霧積優香…ニックネームは「ゆゆちゃん」。ふんわりヘアーのメガネっ娘。真耶の親友で真奈美にも親切。農園の娘。
御代田苗…同じく真耶の親友。つまり真耶と優香と苗で親友トライアングルということ。スポーツが得意で、ボーイッシュな言動が目立つ。

 「部活に行こう」
突然真耶が言った。そうだ、中学って部活があるんだよね。更衣室騒動とかもあったからすっかり忘れてたよ。それは今さっき、苗ちゃんと優香ちゃんによる真耶専用着替えルームの完成披露で解決したけど、二人は放課後材料を持って学校に戻りそれを作ってたから、部活をやる暇はなかったわけね。
 つうかさ、三人ともどの部活入ろうとかって決めてるの? え、決めてる? 小学校の卒業式後から体験入部できる制度があって、それでまっさきに部活入って、あたしが来る前まで毎日行ってた? でも、あたしが更衣室のことで騒いだりしたんで、部活の話が切り出せなかった? 本当はあたしを放課後色々な部活に案内してくれるはずだった?

 「ごめん」

 ホント、ごめん。あたしはひたすら謝った。三人とも笑って許してくれたし、改めて部活を案内すると約束してくれた。
 でもなぁ。正直、何がやりたいとか無いんだよなぁ。運動は嫌いじゃないけど、特にどのスポーツが好きとか無いし、かと言って文化部ったって、美術とか音楽とかも別に嫌いじゃないけど好きってわけでもないし、ましてや勉強は苦手だし。つかさ、あたし趣味ってないんだよね。何か一つのことに打ち込んでる子は友達でもいっぱいいたけど、その子達の気持ちがわからないっていうか、でも逆にそうできる彼女たちがうらやましい。
 「だから、見学に行くんじゃない。自分がやりたいこと見つけるために、さ?」
ゆゆちゃんが言う。昨日までは優香ちゃんって呼んでたけど、言いやすいほうで呼ぶことに決めた。
「ゴールデンウイーク前まで仮入部期間だし、まず体験してから決めればいいと思うよ? ちっちゃい学校だからそんなに部活の数も多くないけどさ、そのぶん選ぶのには迷わなくていいかもよ?」
言う通りだ。
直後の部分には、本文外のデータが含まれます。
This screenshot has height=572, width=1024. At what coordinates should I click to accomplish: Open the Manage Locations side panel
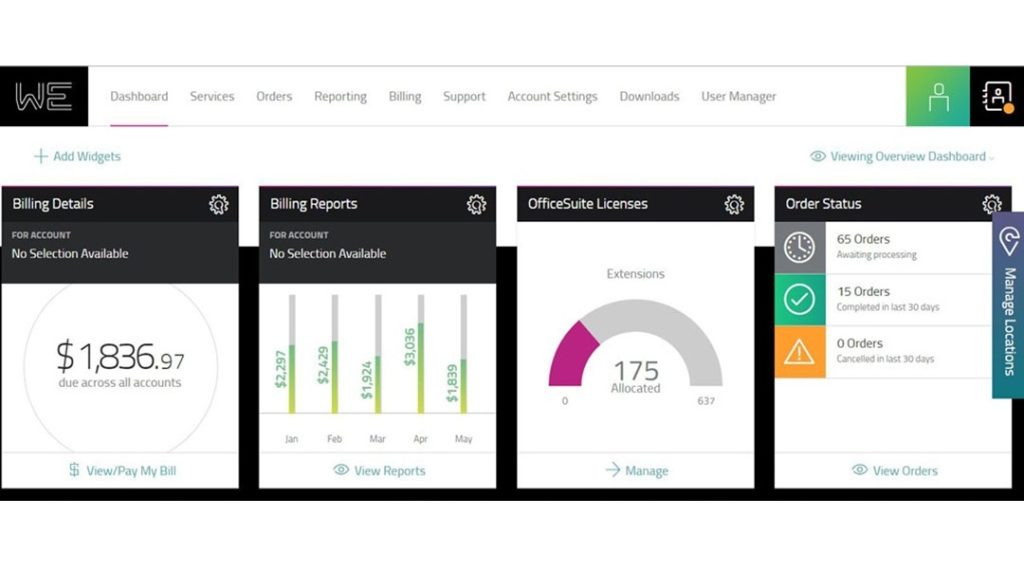tap(1008, 305)
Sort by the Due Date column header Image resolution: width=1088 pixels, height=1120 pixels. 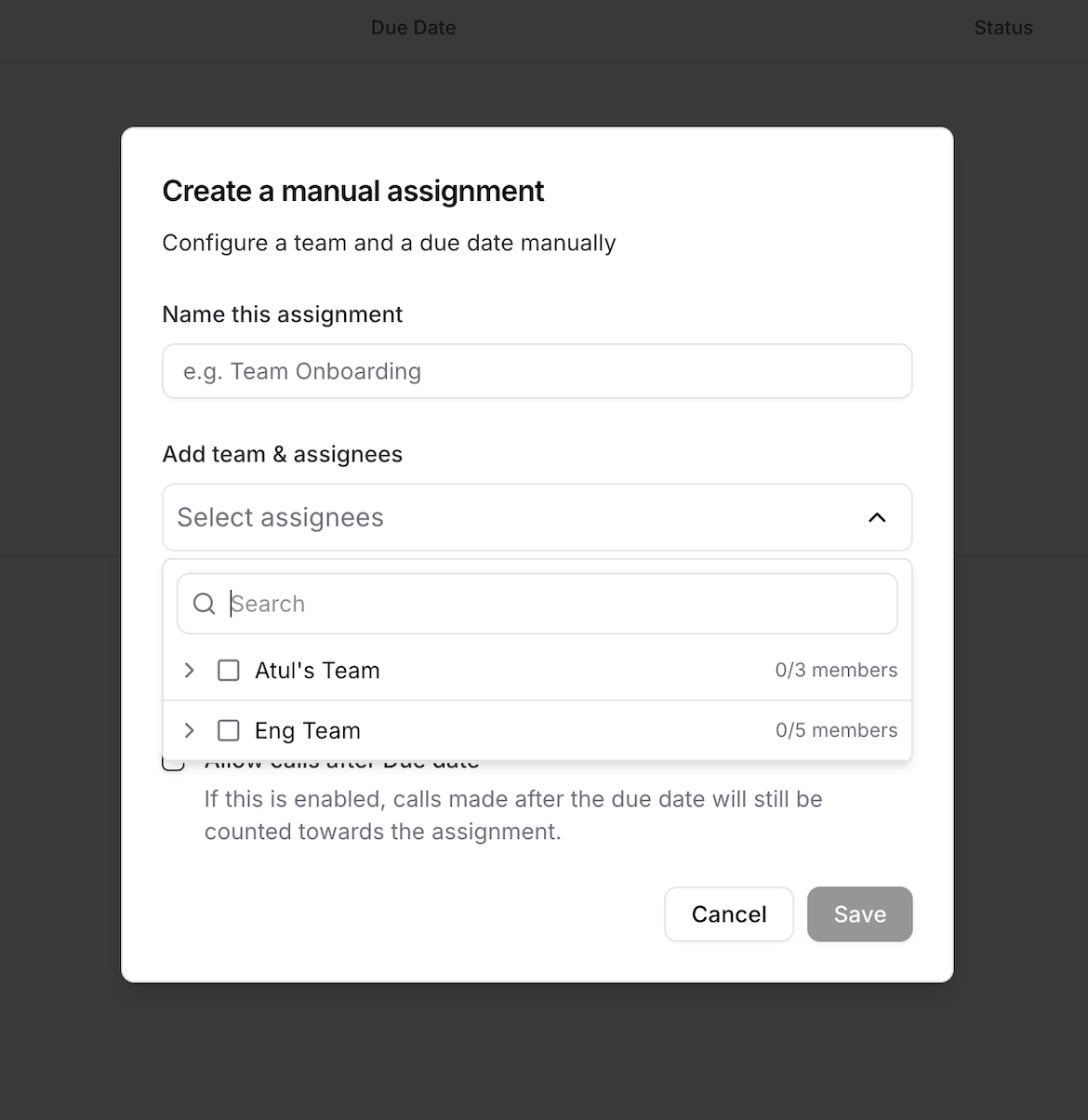pyautogui.click(x=414, y=28)
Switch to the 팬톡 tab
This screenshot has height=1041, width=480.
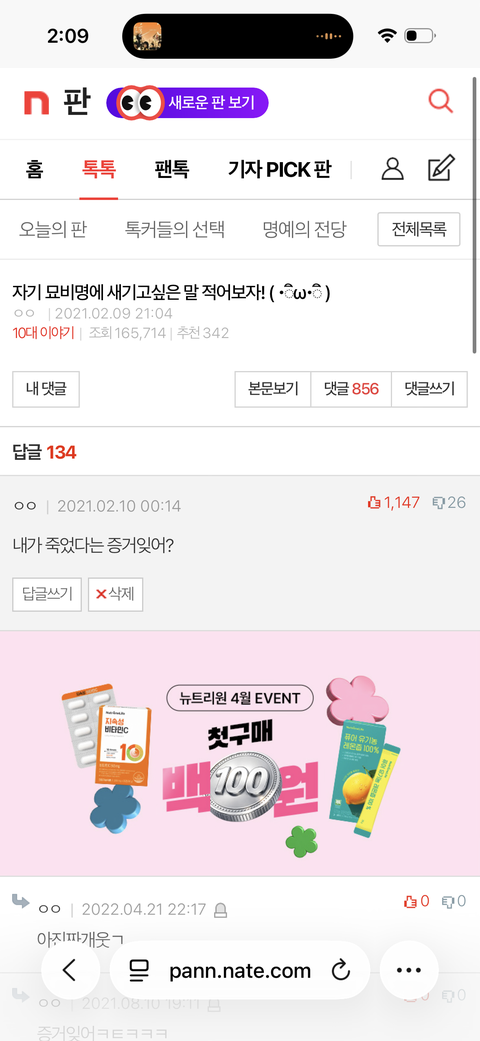click(x=171, y=169)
あたしは、ゆゆちゃんの言葉に甘えることにした。

 その日の放課後、あたしたちはいろんな部活を見学することにした。この学校の生徒数は、全学年合わせても120人くらい。40人くらいの新入生をいろんな部活で取り合うことになるから、どこに行っても大歓迎。あたしとしてはなるべく多くの部活を見たいんだけど、ほどほどにして次の部活に行こうとした時の、先輩たちの悲しそうな顔。ホントごめんなさい。でもできればあたし、全部の部活見てから決めたいんです。
 もっとも、勧誘のターゲットにはあたし以外の三人も含まれててね。
「御代田さん、バスケやる気になったんだ? いやー嬉しいなぁー、入ってくれたら百人力だよ」
スポーツが得意な苗ちゃんは、どこの運動部からも引っ張りだこ。
「あ~優香ちゃん来てくれたの!? やっぱ優香ちゃんの頭脳が文芸部には必要だよ」
勉強が得意なゆゆちゃんは、文化部で大人気。芸術のセンスもあるので、吹奏楽部や美術部からも熱烈なラブコール。
「おおっ、嬬恋か! 是非野球部のマネージャーやってくれ!」
村を守る神社の巫女である真耶は、どこでも人気者。でも女子マネージャーの希望が殺到するのは、ちょっと納得できないけど。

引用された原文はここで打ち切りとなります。